**Written task A:**
Answer these questions using the text below on attractors and fixed points:
(i) At p=0.50, what coordinates does the attractor have?
(ii) What value of δ was assumed when the fixed points were analyzed in the proof of Proposition 5?
(iii) Why was the corner equilibrium found to be unstable?
*** Source text
Following our analysis of the stability of fixed points in the system, we now shift our focus to the presence of attractors. In a system of differential equations, an attractor is defined as a set of states or trajectories that the system tends to converge towards over time, regardless of its initial conditions. Fixed points can also serve as attractors in a system. At \(p=0.25\), we observe an attractor with coordinates \(\{x_{i}, x_{j}\}=(0.62,0.62)\). Similarly, at \(p=0.50\) and \(p=0.75\), we have attractors with coordinates \(\{x_{i}, x_{j}\}=(0.55,0.55)\) and \(\{x_{i}, x_{j}\}=(0.37,0.37)\), respectively. At \(p=1\), we observe \(\{x_{i}, x_{j}\}=(0.03,0.03)\).

A key observation is that the population dynamics system typically approaches the interior equilibrium in situations where there is uncertainty about encountering a cooperator. The interior equilibrium approaches zero as p approaches one. The system as a whole exhibits attraction towards a stable attractor point. Nevertheless, when players are guaranteed to interact with cooperators, thereby incentivizing free-riding behavior, only the corner equilibrium attracts the system. This leads to both player populations competing against each other, ultimately resulting in the extinction of one or both populations. \(\square \)

Appendix E

Proof of Proposition 5

The stability conditions of the system were investigated by analyzing its fixed points, while assuming a value of \(\delta =0.5\). We recall that the mutation is considered to occur for sure. The Jacobian matrix was utilized for this purpose. We solved the differential equations \(\dot{E}(p)=\{x_{i}, x_{j}\}\) and obtained the values of the fixed points as \(x_{i}^{\star }=\{0, \frac{-x_{j}+5px_{j}-5p^{2}x_{j}-5px_{j}^{2}+5p^{2}x_{j}^{2}+10p^{2}x_{j}^{100}-10{p^2}x_{j}^{101}}{5p(2x_{j}-3)(1-x_{j}^{99}+px_{j}^{99})}\}\) and \(x_{j}^{\star }=\{0, \frac{-x_{i}+5px_{i}-5p^{2}x_{i}-5px_{i}^{2}+5p^{2}x_{i}^{2}+10p^{2}x_{i}^{100}-10{p^2}x_{i}^{101}}{5p(2x_{i}-3)(1-x_{i}^{99}+px_{i}^{99})}\}\). Our analysis indicated that the system possesses an unstable corner equilibrium, for the eigenvalues of the Jacobian matrix were positive. When a fixed point is unstable, it means that small perturbations from the fixed point will cause the system to move away from the fixed point rather than converge to it. In out case, the unstable fixed point is a source, such that the system exhibits a behavior similar to that of a repeller: trajectories diverge away from the fixed point in all directions.
******
**Written task B:** Echo the rows in Block 1 below line for line, leaving out the pictures.
*** Supplied entries
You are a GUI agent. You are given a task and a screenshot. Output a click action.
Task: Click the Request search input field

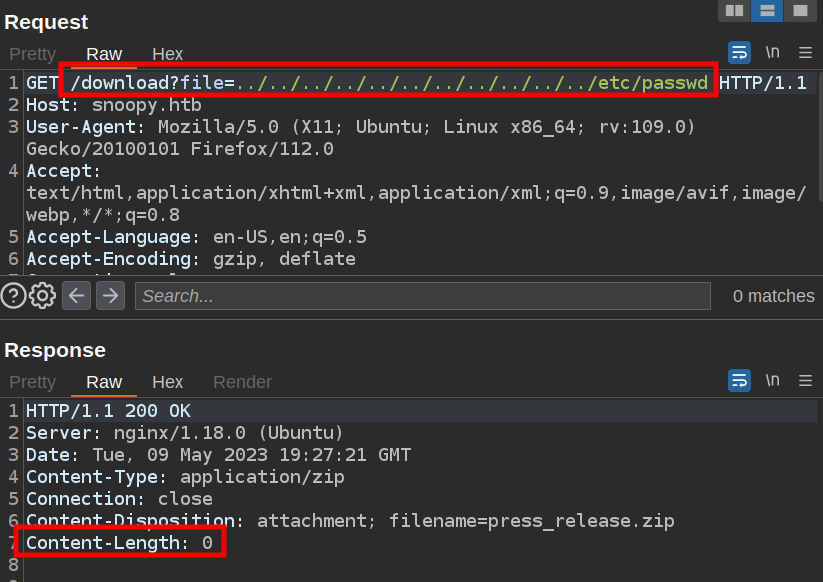pyautogui.click(x=422, y=296)
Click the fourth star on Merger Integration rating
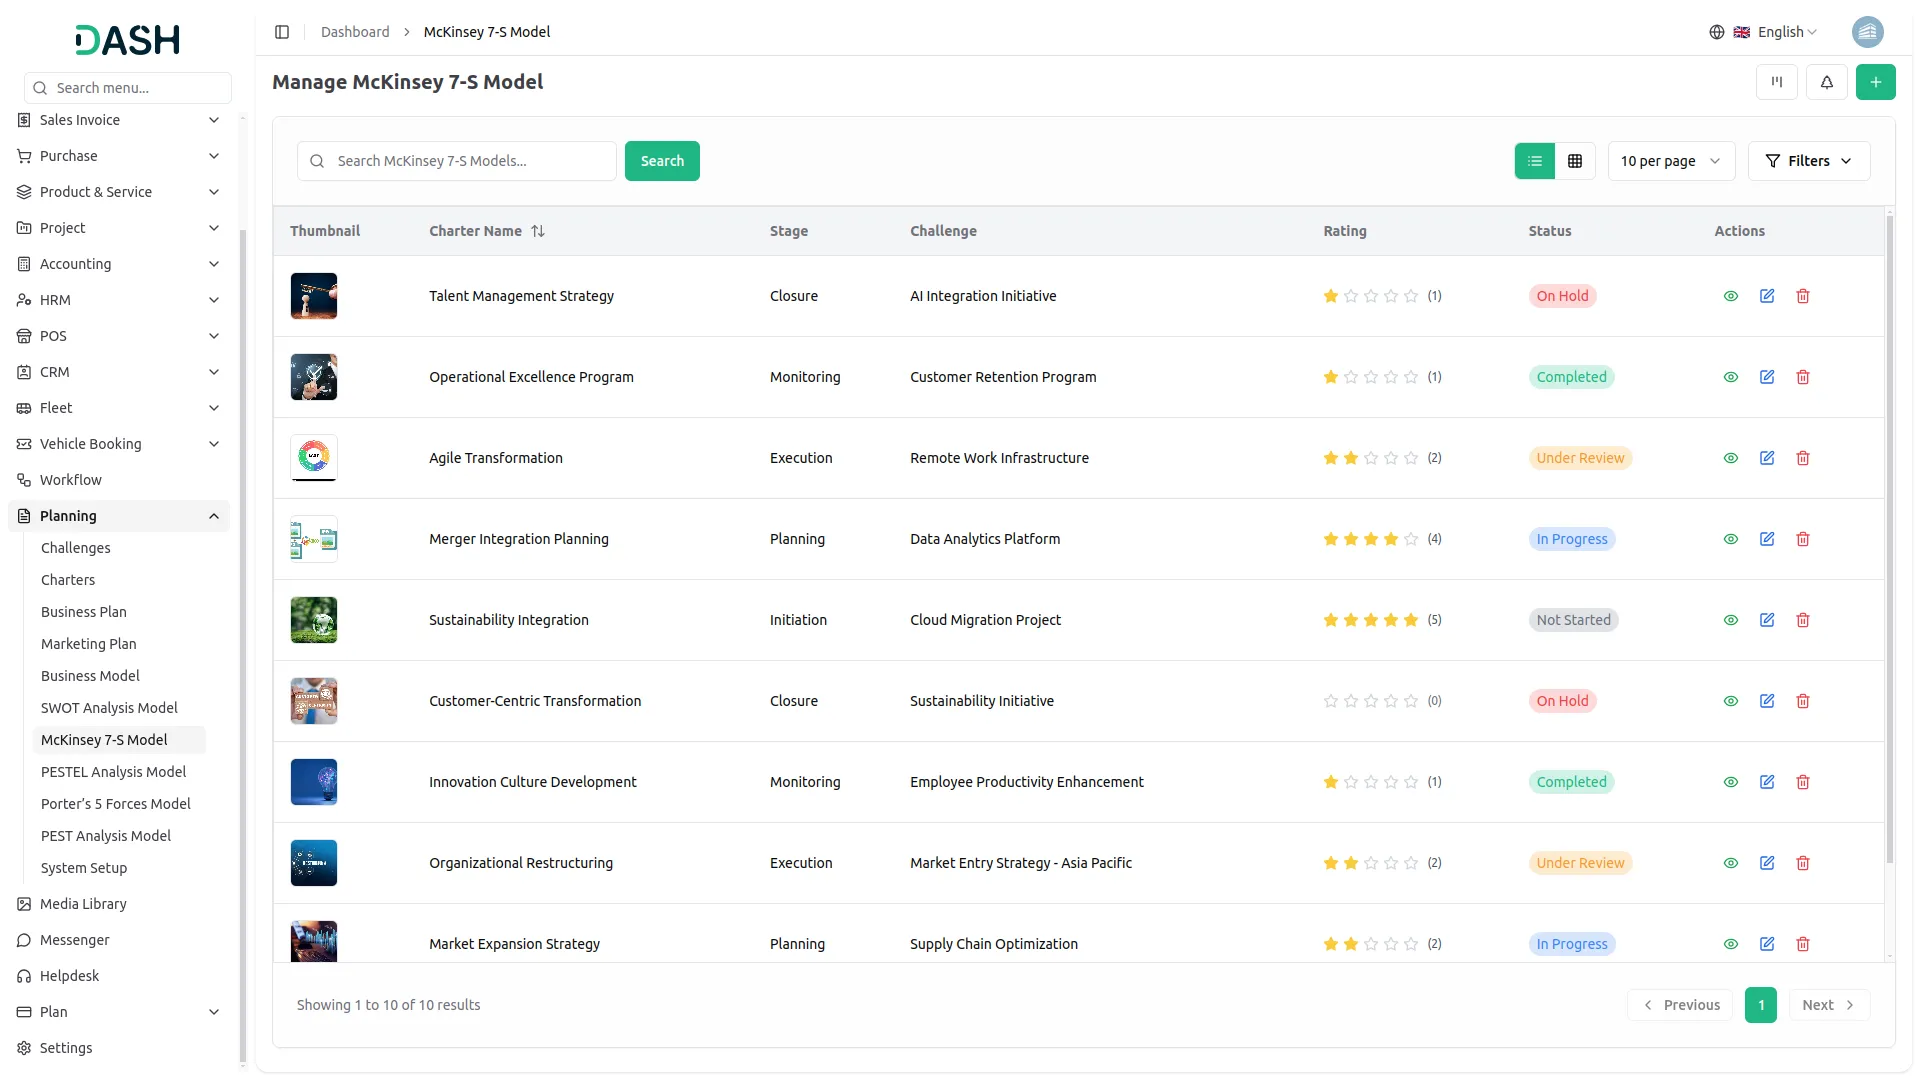Image resolution: width=1920 pixels, height=1080 pixels. coord(1391,539)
******
**Task output A:**
(i) {x_i, x_j} = (0.55, 0.55)
(ii) δ = 0.5
(iii) The eigenvalues of the Jacobian matrix were positive.

**Task output B:**
You are a GUI agent. You are given a task and a screenshot. Output a click action.
Task: Click the Request search input field

pyautogui.click(x=422, y=296)
Click the fourth star on Merger Integration rating
Image resolution: width=1920 pixels, height=1080 pixels. coord(1391,539)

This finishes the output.